ENTRIES SUPPLIED:
________________________

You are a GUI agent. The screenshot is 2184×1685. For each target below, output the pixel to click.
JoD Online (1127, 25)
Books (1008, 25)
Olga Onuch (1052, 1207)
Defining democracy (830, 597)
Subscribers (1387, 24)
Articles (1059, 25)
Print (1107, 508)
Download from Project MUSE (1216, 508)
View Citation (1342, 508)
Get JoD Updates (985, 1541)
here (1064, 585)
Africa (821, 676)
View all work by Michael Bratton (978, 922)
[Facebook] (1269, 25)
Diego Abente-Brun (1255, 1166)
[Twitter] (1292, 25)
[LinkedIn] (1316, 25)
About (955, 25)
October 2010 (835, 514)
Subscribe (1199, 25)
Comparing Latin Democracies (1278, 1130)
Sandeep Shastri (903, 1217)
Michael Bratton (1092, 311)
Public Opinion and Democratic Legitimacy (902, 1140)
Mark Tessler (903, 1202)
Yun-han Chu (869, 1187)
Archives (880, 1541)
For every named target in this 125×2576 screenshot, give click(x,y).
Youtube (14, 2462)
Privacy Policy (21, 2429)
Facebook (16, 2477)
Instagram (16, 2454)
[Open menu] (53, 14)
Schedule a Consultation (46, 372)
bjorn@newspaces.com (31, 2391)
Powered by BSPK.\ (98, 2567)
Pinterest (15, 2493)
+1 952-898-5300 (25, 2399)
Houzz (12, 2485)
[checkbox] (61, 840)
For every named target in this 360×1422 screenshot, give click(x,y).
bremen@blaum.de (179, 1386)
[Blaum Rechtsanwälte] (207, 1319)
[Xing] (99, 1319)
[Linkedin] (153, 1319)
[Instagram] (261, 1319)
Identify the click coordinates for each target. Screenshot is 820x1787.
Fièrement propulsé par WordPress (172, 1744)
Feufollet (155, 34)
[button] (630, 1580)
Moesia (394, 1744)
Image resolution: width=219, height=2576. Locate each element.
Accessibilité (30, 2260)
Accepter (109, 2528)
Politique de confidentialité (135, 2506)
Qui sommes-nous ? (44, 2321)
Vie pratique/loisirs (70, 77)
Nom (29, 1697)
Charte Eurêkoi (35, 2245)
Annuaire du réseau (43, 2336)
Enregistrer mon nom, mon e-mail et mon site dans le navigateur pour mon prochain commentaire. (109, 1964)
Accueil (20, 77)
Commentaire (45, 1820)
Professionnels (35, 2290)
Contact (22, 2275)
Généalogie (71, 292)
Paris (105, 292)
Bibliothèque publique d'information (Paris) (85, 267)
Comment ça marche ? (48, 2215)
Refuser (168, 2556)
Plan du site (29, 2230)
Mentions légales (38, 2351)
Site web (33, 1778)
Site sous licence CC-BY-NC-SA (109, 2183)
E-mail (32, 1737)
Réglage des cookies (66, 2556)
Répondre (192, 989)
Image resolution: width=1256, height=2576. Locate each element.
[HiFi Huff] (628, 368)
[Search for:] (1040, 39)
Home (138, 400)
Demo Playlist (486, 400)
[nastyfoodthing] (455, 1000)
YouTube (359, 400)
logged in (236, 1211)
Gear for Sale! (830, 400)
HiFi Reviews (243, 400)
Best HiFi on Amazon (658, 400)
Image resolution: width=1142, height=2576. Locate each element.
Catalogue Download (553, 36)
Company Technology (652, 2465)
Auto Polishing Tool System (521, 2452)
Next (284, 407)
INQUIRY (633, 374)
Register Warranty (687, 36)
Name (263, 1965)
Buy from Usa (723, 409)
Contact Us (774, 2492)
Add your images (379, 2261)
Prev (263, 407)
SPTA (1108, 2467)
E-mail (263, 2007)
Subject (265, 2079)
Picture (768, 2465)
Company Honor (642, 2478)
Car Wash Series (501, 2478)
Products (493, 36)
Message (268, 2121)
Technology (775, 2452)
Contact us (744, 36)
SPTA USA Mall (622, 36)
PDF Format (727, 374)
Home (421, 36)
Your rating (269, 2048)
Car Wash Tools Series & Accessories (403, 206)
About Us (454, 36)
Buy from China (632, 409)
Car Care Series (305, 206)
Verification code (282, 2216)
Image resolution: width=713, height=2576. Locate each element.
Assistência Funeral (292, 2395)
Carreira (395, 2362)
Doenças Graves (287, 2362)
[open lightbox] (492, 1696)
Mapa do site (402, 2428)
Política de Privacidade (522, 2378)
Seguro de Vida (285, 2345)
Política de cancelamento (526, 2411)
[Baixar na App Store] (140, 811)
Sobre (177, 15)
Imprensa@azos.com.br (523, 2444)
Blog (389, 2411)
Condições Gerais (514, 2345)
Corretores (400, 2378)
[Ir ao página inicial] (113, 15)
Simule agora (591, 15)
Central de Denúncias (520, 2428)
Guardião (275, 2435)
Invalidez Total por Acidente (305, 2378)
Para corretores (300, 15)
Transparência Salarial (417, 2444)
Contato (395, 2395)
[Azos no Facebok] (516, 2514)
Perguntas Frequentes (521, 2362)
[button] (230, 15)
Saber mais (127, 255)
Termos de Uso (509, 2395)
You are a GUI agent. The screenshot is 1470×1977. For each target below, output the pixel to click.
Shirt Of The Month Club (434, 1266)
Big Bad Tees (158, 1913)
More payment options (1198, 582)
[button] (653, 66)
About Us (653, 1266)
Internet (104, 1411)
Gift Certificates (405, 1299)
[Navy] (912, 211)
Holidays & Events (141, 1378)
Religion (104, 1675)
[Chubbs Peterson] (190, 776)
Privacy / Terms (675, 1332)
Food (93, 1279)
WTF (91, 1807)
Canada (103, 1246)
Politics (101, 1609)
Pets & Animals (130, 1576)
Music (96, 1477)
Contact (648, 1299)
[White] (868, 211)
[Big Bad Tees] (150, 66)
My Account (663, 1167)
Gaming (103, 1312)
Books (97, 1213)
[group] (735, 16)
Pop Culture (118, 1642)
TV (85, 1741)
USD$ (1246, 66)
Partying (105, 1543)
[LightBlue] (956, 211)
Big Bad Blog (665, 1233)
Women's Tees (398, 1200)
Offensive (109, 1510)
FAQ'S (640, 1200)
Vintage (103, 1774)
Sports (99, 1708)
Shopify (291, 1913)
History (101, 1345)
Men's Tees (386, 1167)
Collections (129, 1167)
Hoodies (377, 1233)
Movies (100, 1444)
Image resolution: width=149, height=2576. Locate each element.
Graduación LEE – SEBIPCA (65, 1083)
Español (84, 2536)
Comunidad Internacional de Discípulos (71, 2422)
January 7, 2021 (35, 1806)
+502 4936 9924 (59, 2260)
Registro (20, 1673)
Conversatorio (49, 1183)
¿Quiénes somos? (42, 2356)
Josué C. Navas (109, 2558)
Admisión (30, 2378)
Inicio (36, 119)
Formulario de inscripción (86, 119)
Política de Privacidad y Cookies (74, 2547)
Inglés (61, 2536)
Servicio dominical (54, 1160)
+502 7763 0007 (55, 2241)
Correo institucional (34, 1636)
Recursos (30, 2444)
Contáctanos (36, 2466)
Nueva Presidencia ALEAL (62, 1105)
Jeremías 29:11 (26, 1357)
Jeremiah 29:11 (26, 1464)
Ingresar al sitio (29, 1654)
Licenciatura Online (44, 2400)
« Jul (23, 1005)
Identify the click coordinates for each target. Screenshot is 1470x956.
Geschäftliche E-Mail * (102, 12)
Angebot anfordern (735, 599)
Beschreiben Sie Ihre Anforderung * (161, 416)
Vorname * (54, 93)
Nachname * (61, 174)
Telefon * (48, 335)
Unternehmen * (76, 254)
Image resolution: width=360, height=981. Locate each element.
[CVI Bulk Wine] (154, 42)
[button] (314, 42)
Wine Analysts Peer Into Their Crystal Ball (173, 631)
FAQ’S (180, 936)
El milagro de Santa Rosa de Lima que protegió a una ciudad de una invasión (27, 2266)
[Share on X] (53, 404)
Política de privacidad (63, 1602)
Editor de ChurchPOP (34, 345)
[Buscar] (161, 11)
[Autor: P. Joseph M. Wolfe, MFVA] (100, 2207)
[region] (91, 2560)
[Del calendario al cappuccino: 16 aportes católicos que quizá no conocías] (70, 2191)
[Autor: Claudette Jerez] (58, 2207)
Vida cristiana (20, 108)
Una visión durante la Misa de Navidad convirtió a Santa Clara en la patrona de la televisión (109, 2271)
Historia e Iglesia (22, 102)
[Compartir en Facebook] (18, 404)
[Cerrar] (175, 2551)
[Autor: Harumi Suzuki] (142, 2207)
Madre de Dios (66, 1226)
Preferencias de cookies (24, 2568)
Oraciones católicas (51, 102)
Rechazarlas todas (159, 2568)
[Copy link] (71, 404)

________________________

EXERCISE INSTRUCTIONS:
Looking at the entries above, can you reproduce exactly the lines from the one that holds "Download from Project MUSE (1216, 508)" through the one that holds "Subscribe (1199, 25)", and only those?

ANSWER SECTION:
Download from Project MUSE (1216, 508)
View Citation (1342, 508)
Get JoD Updates (985, 1541)
here (1064, 585)
Africa (821, 676)
View all work by Michael Bratton (978, 922)
[Facebook] (1269, 25)
Diego Abente-Brun (1255, 1166)
[Twitter] (1292, 25)
[LinkedIn] (1316, 25)
About (955, 25)
October 2010 (835, 514)
Subscribe (1199, 25)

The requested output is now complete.